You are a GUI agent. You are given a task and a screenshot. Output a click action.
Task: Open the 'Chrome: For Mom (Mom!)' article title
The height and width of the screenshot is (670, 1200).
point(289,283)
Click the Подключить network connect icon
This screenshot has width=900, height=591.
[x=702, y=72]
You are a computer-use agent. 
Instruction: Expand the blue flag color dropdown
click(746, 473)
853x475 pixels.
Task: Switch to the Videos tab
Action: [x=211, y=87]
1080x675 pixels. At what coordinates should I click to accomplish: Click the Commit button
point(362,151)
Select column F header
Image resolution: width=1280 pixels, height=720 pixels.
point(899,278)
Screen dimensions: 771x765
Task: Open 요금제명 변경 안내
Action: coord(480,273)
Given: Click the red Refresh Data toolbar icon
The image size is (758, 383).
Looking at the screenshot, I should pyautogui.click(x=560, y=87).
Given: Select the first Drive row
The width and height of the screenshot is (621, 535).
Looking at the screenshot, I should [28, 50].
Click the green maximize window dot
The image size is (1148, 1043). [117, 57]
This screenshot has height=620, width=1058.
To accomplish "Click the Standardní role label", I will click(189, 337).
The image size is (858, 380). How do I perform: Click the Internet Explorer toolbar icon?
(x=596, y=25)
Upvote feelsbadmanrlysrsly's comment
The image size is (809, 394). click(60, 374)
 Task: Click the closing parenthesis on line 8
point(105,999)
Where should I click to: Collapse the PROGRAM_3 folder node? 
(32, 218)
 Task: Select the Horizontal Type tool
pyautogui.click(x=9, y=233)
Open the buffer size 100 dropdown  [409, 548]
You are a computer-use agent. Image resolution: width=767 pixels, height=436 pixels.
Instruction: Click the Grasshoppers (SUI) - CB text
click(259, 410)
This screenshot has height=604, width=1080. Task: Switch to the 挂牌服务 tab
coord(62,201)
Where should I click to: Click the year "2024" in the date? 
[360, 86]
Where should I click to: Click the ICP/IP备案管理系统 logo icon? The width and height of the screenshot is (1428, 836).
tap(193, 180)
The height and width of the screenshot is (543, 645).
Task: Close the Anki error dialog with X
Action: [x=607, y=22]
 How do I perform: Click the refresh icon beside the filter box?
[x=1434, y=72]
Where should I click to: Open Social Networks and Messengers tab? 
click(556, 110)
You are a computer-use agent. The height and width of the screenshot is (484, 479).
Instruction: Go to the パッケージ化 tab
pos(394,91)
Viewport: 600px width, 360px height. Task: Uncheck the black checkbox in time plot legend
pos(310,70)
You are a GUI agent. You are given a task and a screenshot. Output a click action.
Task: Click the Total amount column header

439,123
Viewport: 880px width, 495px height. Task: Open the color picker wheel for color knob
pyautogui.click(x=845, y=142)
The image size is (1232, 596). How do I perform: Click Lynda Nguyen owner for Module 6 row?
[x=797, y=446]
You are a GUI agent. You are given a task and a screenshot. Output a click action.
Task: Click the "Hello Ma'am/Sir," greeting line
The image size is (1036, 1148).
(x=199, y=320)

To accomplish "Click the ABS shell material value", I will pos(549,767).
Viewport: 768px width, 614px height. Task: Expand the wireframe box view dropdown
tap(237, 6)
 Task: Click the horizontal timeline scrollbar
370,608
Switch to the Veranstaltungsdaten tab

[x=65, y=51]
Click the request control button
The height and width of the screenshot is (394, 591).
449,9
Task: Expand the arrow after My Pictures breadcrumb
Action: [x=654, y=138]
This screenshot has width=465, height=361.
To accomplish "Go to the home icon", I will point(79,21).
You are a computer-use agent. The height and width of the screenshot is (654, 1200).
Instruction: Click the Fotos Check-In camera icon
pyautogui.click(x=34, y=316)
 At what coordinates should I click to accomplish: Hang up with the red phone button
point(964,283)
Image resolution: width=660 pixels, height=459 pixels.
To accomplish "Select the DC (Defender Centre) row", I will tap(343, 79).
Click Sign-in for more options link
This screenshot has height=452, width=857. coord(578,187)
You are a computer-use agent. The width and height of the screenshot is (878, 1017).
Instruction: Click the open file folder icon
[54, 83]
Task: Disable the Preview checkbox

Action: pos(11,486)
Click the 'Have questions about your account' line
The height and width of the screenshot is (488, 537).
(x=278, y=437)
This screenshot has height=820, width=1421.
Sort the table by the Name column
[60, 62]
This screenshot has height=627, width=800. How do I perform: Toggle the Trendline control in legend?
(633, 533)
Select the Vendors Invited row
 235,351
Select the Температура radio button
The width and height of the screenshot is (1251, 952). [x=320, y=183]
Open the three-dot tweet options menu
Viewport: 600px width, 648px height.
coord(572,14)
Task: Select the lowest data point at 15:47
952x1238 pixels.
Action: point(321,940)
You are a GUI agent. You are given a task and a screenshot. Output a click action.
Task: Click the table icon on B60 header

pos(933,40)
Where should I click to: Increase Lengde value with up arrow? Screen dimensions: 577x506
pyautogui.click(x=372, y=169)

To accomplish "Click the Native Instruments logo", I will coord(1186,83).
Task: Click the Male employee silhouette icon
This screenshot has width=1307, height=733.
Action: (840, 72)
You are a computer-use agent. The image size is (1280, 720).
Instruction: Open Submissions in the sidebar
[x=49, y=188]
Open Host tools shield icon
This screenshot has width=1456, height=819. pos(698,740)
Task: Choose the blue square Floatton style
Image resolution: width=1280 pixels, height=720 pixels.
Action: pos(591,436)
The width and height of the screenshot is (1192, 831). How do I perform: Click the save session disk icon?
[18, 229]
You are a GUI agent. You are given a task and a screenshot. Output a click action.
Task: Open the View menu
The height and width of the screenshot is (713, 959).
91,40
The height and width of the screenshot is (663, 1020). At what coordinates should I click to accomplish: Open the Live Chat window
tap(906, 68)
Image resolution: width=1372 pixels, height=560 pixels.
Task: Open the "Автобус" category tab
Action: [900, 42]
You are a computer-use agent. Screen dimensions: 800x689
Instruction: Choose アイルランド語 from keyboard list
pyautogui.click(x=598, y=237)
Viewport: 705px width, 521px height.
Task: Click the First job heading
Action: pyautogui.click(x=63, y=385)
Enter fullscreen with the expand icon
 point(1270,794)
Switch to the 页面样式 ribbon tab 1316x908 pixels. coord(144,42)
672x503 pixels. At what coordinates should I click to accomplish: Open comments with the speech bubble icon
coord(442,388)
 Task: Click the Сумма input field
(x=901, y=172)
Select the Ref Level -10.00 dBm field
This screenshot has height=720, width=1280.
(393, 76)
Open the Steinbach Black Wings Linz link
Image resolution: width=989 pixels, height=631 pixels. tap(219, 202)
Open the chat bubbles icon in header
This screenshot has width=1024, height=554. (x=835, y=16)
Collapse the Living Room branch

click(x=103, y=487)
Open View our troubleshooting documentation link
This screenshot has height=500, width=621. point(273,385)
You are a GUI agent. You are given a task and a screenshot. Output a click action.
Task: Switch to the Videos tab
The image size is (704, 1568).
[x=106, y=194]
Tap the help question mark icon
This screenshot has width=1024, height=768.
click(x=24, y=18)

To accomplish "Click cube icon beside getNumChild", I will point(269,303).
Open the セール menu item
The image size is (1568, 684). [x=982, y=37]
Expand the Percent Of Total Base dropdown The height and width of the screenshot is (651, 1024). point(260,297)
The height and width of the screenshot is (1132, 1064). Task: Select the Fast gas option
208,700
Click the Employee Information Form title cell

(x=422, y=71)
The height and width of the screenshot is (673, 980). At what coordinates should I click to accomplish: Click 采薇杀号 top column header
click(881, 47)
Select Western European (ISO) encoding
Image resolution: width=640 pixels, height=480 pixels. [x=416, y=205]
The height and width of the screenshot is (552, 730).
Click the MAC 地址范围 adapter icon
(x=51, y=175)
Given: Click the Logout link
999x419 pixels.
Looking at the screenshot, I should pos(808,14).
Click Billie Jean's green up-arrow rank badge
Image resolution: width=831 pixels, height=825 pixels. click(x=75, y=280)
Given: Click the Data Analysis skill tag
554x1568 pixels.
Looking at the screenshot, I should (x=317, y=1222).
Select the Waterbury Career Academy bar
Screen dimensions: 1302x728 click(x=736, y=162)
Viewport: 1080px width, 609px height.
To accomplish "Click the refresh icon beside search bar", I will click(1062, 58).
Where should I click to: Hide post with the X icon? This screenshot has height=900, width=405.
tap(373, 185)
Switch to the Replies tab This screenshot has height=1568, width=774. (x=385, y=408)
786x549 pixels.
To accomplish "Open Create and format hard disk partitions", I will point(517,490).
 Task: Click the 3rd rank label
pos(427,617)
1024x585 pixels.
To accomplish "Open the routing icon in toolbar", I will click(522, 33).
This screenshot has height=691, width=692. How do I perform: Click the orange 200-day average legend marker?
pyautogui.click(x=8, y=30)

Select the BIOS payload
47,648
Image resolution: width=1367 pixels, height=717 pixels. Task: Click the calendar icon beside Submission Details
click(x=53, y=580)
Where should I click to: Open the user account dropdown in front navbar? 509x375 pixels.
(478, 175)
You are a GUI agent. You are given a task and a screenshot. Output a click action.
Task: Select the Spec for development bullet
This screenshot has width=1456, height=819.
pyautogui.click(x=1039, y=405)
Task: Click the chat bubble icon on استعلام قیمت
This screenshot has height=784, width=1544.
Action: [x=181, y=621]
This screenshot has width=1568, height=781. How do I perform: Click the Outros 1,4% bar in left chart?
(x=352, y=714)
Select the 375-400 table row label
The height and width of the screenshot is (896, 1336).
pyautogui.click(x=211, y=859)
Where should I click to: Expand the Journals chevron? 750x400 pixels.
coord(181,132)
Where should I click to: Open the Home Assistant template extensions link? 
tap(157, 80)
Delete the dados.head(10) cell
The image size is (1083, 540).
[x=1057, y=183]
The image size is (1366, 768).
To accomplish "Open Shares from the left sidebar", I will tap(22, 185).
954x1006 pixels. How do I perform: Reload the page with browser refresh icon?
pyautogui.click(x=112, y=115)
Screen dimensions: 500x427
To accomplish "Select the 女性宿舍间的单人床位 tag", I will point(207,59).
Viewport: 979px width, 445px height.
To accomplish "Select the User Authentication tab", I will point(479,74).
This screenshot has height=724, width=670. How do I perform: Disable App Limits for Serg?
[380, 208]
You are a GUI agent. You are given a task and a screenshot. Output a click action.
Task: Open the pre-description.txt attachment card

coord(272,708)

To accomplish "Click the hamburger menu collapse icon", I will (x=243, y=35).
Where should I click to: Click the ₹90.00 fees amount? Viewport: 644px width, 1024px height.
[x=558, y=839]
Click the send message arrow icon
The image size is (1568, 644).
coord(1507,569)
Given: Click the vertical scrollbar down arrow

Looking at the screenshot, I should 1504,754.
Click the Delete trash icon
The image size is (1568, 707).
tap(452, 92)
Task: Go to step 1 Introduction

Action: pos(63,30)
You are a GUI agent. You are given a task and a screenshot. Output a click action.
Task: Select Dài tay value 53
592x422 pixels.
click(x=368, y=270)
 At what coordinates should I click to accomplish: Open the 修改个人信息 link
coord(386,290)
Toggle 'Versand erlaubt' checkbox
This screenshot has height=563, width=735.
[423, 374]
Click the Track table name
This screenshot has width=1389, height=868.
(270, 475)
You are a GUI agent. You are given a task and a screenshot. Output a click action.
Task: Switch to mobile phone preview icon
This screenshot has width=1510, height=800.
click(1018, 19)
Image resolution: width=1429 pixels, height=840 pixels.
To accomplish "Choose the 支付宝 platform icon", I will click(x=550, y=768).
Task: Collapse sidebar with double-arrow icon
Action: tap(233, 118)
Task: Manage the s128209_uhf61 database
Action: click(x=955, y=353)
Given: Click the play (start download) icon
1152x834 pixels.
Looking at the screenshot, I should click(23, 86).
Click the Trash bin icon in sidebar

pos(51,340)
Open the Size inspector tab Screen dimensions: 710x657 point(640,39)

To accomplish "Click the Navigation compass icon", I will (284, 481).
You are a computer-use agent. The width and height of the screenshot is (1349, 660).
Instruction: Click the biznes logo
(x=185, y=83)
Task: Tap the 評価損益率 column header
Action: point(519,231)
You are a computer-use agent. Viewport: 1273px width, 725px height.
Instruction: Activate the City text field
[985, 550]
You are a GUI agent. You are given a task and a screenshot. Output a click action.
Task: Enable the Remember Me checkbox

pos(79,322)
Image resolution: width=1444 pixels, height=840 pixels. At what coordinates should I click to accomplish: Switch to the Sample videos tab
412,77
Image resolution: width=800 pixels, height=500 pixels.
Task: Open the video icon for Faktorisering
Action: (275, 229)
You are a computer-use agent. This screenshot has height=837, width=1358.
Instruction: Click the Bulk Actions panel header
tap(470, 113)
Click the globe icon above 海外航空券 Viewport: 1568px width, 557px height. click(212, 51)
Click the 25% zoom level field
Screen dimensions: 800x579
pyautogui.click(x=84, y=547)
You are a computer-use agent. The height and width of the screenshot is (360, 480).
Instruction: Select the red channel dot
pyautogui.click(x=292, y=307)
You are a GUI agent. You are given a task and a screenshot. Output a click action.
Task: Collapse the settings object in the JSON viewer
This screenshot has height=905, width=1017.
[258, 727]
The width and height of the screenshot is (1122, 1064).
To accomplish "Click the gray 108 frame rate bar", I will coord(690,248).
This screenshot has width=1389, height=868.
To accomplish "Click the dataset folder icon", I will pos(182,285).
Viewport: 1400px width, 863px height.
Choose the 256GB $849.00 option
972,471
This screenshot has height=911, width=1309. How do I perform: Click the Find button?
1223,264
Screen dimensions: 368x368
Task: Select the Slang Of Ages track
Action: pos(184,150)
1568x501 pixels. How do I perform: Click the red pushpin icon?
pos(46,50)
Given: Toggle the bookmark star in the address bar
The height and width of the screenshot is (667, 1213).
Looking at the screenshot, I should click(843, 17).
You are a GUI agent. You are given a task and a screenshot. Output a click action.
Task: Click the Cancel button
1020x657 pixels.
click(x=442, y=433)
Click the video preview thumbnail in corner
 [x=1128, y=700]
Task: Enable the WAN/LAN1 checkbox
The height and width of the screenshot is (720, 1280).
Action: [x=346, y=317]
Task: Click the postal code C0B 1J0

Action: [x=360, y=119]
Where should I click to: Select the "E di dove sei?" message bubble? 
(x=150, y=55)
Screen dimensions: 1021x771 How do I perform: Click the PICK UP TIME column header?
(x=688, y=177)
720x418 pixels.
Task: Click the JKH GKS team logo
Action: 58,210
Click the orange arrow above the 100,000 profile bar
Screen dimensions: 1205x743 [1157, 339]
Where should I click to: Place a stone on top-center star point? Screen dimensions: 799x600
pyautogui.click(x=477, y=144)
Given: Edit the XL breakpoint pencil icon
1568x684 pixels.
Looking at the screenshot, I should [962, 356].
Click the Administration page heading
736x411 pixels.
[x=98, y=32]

THE TASK:
Could you repeat exactly the lines above from the line with "Click the request control button" up to and including the line with "Task: Click the Male employee silhouette icon", and only those?

RESPONSE:
Click the request control button
The height and width of the screenshot is (394, 591).
449,9
Task: Expand the arrow after My Pictures breadcrumb
Action: [x=654, y=138]
This screenshot has width=465, height=361.
To accomplish "Go to the home icon", I will point(79,21).
You are a computer-use agent. The height and width of the screenshot is (654, 1200).
Instruction: Click the Fotos Check-In camera icon
pyautogui.click(x=34, y=316)
 At what coordinates should I click to accomplish: Hang up with the red phone button
point(964,283)
Image resolution: width=660 pixels, height=459 pixels.
To accomplish "Select the DC (Defender Centre) row", I will tap(343, 79).
Click Sign-in for more options link
This screenshot has height=452, width=857. coord(578,187)
You are a computer-use agent. The width and height of the screenshot is (878, 1017).
Instruction: Click the open file folder icon
[54, 83]
Task: Disable the Preview checkbox

Action: pos(11,486)
Click the 'Have questions about your account' line
The height and width of the screenshot is (488, 537).
(x=278, y=437)
This screenshot has height=820, width=1421.
Sort the table by the Name column
[60, 62]
This screenshot has height=627, width=800. How do I perform: Toggle the Trendline control in legend?
(633, 533)
Select the Vendors Invited row
 235,351
Select the Температура radio button
The width and height of the screenshot is (1251, 952). [x=320, y=183]
Open the three-dot tweet options menu
Viewport: 600px width, 648px height.
coord(572,14)
Task: Select the lowest data point at 15:47
952x1238 pixels.
Action: point(321,940)
You are a GUI agent. You are given a task and a screenshot. Output a click action.
Task: Click the table icon on B60 header

pos(933,40)
Where should I click to: Increase Lengde value with up arrow? Screen dimensions: 577x506
pyautogui.click(x=372, y=169)

To accomplish "Click the Native Instruments logo", I will coord(1186,83).
Task: Click the Male employee silhouette icon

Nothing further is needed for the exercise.